フランスのエリザベット・ボルヌ首相は9月28日、フランス北部コンピエーニュ市にある自動車部品大手プラスチック・オムニウムの研究開発センターを訪問し演説した。水素分野における欧州共通利益に適合する重要プロジェクト(IPCEI、注1)に、フランスから10件のプロジェクトPDFファイル(外部サイトへ、新しいウィンドウで開きます)が選定されたことを明らかにした(演説内容)。欧州委員会は2022年7月15日、15のEU加盟国が共同申請した41件の水素分野の研究開発および実用化のためのプロジェクトを、IPCEIとして承認していた(プレスリリース外部サイトへ、新しいウィンドウで開きます2022年7月19日記事参照)。

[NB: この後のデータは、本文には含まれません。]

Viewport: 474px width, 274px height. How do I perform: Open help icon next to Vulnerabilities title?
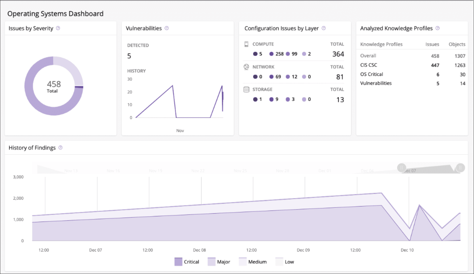coord(167,28)
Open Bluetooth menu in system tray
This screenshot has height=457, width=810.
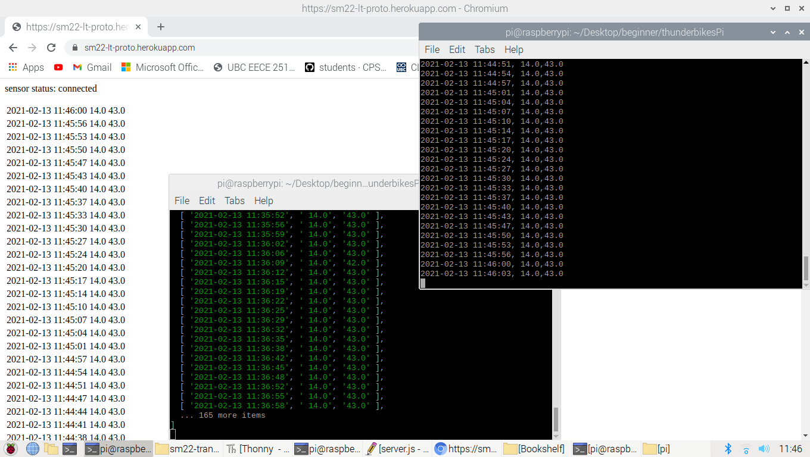point(727,449)
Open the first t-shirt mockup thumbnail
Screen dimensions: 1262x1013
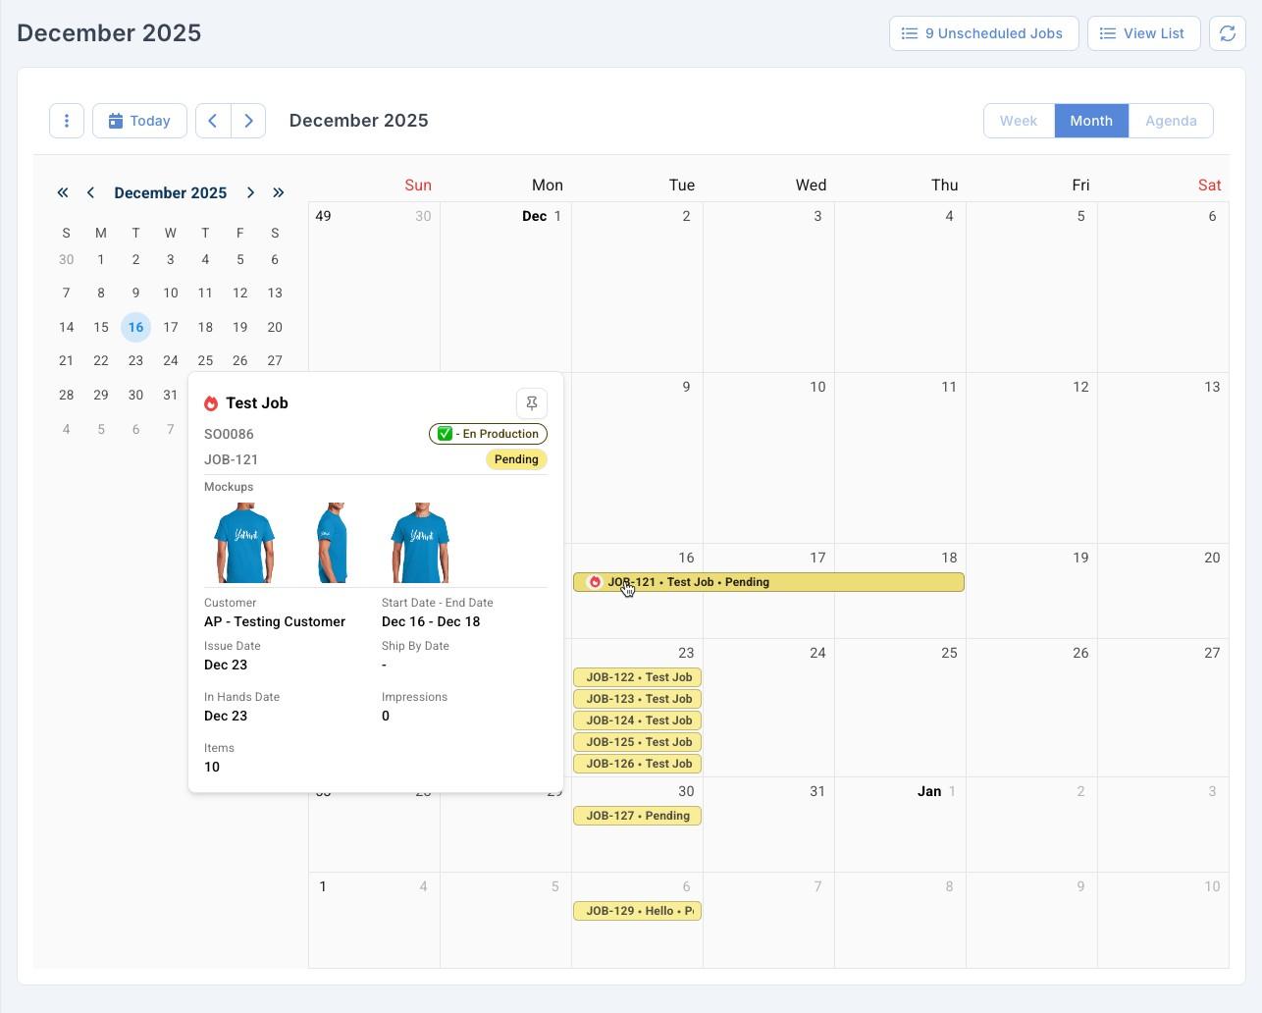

選定された10件のプロジェクトには、以下などが含まれる。

  • ボルヌ首相が訪問したプラスチック・オムニウムの、車両用水素貯蔵装置の開発・製造プロジェクト
  • グリーン水素製造マクフィーが東部ベルフォール市に予定する、アルカリ水電解装置の大型製造施設建設プロジェクト
  • 自動車部品ミシュランとフォレシアの合弁会社シンビアによる、車両用燃料電池の開発および大型製造施設の建設プロジェクト
  • 鉄道車両アルストムによる、水素パワートレインに関わる技術開発プロジェクト

これらのプロジェクトへは、合わせて21億ユーロの公的資金が投入される。民間部門からの投資を含めると投資総額は53億ユーロに達する見通し。

ボルヌ首相はまた、グリーン水素の世界的リーダーを目指し、2020年から2030年までに約90億ユーロ(注2)の投資を実現する方針を再確認した。

2020年9月発表の「国家水素戦略PDFファイル(外部サイトへ、新しいウィンドウで開きます)」(2020年9月10日記事参照)の枠内で、政府はこれまでに、水電解装置、燃料電池、水素貯蔵装置、関連素材の国内での開発・生産を支援しつつ、需要面では鉄鋼、化学、ガラス、精製、陸運、鉄道、航空などエネルギー集約型産業でグリーン水素を使った脱炭素化を進めてきた。首相は今後、グリーン水素の国内生産体制が整い、コスト低下が実現すれば、グリーン水素を全てのセクター、全ての地域に普及させる段階に進めると述べた。

首相はまた、水素関連セクターの創出に向け法的枠組みを整える必要があると指摘するとともに、グリーン水素生産をEUの温室効果ガス排出量の削減目標に組み込むよう働きかけていく方針を明らかにした。

(注1)フランス政府は3月、15件のプロジェクトを公表し、欧州委員会からの承認後に補助金を支給するとしていた(2022年3月16日記事参照)。

(注2)9月28日付政府発表外部サイトへ、新しいウィンドウで開きますによると、「国家水素戦略」で示した70億ユーロと、「フランス2030」(2021年10月14日記事参照)に含まれる19億ユーロの合計で、89億ユーロ。